Custom application/service dashboards¶
When a synthetic alert rises in your supervision system, a MCO operator will need to understand and pinpoint the real trouble in the whole chain, because most often multiple alerts will be present at the same time (e.g. infrastructure load alert + restarting applications at various stages + end user complaining there are no data displayed in kibana)
In a situation where multiple alerts, the root cause is often found in the lower layer (e.g. infrastructure before software framework before applications process).
But once the underlying layers are confirmed to be in good conditions, then there still remain to find out the first stage in the processing stage that is not behaving nominally, and that may explain downstream alerts.

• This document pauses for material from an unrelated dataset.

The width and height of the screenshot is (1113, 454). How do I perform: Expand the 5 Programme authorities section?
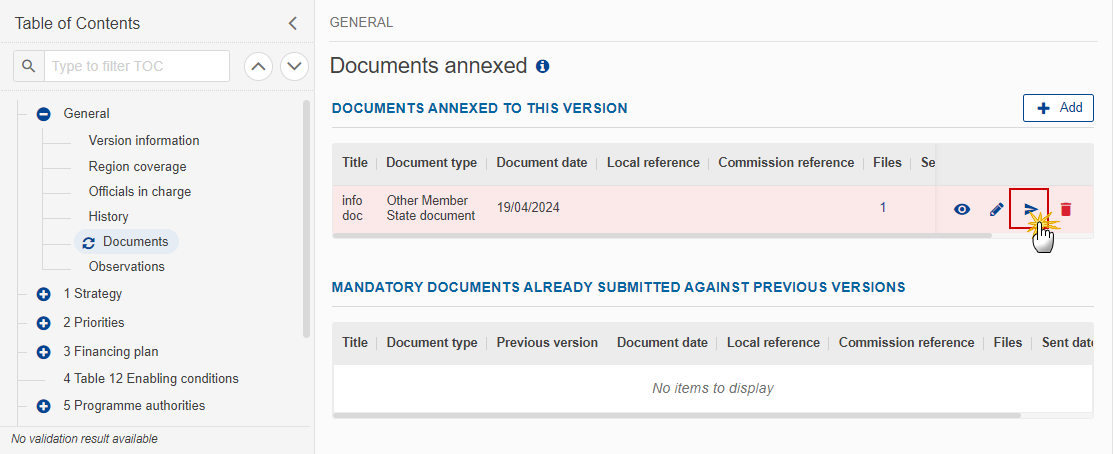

The easiest way to do that for a human is to have a dashboard designed for a high-level view of the whole process/solution and providing key indicators (same as a supervision dashboard in an industrial facility like a production chain or a power plant).
Have a view at the Key metrics that usually need supervising.
What is a 'good' high-level custom application/service-monitoring dashboard
A typical "classical" dashboard graphs over time :
- processing backlog of all distinct retention stages (at the collector sites, before processing, before indexing, before archiving...)
- the cumulated processing rate (EPS) of all distinct stages (input at collector site, forwarding at collector site, input at central site, parsing, archiving, indexing, forwarding to/from dual site...).
- the application-specific documents indexing rate (taken from the user-data Elasticsearch indices)
- the punch generic error/attention needing metrics (tuple failures, low uptimes)
- the application-specific error metrics (e.g. : the number of badly parsed logs that have been handled and indexed in the user-data Elasticsearch indices)